Il convient de rechercher si la situation de Monsieur [K] [T] et Madame [C] [T] leur permet de bénéficier de délais avant l’expulsion qui doit être entreprise et dont le principe n’est pas contesté.
En l’espèce, il ressort du décompte versé aux débats que Monsieur [K] [T] et Madame [C] [T] sont à jour dans le paiement de leur loyer et n’ont aucun arriéré locatif.
En ce qui concerne sa situation personnelle, Monsieur [K] [T] produit son livret de famille ainsi que les certificats de scolarité de ses enfants. Il produit également une attestation de paiement de la CAF démontrant que le foyer perçoit des allocations pour un montant de 2.086,05 euros. Monsieur [K] [T] verse une attestation de Madame [O] [T], sa mère, indiquant qu’elle a perçu une allocation aux adultes handicapés d’un montant de 1.016,05 euros au mois de janvier 2025.
Monsieur [K] [T] produit également un avis favorable le 11 juillet 2024 de la [Adresse 8] reconnaissant sa qualité de travailleur handicapé. Il verse également aux débats un contrat de travail confirmant qu’il a été embauché en CDI à compter du 1er février 2025 pour un salaire mensuelle brut de 1.286,01 euros.

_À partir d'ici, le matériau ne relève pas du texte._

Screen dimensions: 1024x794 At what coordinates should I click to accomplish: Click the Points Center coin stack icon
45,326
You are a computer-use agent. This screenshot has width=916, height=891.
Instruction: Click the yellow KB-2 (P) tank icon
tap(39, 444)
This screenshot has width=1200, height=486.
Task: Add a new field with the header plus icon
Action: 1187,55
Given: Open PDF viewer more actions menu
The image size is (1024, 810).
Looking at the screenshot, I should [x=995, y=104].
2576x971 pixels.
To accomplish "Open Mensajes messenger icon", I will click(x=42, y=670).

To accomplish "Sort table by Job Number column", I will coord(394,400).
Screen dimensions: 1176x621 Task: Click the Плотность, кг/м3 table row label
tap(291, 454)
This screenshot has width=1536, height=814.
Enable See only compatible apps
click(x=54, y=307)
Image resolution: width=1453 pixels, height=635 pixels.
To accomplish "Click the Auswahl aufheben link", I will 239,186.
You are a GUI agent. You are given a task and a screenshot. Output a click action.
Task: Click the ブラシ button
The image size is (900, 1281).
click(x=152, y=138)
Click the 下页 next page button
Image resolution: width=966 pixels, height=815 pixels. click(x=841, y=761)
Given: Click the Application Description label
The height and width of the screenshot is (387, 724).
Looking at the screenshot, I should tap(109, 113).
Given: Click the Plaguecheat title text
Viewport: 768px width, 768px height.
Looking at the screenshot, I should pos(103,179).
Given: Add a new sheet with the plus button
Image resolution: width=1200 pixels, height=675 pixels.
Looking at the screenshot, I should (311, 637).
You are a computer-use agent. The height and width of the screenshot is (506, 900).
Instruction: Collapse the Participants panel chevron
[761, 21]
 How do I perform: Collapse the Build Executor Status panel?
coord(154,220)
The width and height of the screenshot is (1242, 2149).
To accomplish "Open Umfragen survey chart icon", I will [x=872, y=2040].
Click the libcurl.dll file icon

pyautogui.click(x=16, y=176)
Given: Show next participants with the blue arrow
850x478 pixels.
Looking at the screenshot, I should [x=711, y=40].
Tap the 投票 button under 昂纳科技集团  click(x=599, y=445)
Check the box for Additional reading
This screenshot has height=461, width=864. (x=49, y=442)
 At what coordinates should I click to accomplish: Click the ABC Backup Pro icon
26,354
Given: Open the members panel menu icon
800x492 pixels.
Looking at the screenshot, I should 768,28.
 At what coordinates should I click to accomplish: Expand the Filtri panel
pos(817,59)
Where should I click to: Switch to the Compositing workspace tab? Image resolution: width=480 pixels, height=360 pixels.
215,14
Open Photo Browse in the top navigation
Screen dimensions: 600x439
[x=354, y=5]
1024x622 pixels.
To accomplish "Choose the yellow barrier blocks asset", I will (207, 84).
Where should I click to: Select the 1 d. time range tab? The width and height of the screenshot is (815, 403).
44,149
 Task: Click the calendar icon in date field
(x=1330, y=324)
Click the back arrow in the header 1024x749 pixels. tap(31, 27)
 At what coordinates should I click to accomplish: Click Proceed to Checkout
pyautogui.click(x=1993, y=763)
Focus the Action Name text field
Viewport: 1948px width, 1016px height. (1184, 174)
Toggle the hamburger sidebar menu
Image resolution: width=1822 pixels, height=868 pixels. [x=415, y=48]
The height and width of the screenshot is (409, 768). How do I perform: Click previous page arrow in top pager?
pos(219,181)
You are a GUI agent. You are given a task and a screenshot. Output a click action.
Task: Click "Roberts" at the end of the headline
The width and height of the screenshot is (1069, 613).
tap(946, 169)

S’agissant des efforts réalisés en vue de se reloger, Monsieur [K] [T] démontre avoir constitué un dossier DALO, qui a fait l’objet d’une décision favorable le 8 mars 2023 le déclarant prioritaire. Il a également constitué un nouveau dossier en 2024 qui a été rejeté au motif de cette première décision favorable.
Dans ces conditions, afin de leur permettre d’organiser leur départ et afin que leurs enfants puissent finir l’année scolaire dans de bonnes conditions, il convient d’octroyer à Monsieur [K] [T] et Madame [C] [T] un délai avant leur expulsion, à hauteur de cinq mois.
Sur les demandes accessoires
En raison de la nature de la demande, il convient de mettre les dépens de la présente instance à la charge de Monsieur [K] [T] et Madame [C] [T].
Aucune demande n’a été formée au titre des frais irrépétibles
Il est rappelé qu’en application de l’article R.121-21 du Code des procédures civiles d’exécution, le présent jugement est exécutoire de plein droit.
PAR CES MOTIFS
La juge de l’exécution, statuant par mise à disposition au greffe, par jugement réputé contradictoire et en premier ressort ;
OCTROIE à Monsieur [K] [T] et Madame [C] [T] un délai de cinq mois avant l’expulsion des lieux situés [Adresse 1], à [Localité 7], soit jusqu’au 21 août 2025 inclus ;
CONDAMNE Monsieur [K] [T] et Madame [C] [T] aux dépens ;
RAPPELLE que les décisions du juge de l’exécution sont exécutoires de plein droit.
Ainsi jugé et prononcé le 21 mars 2025.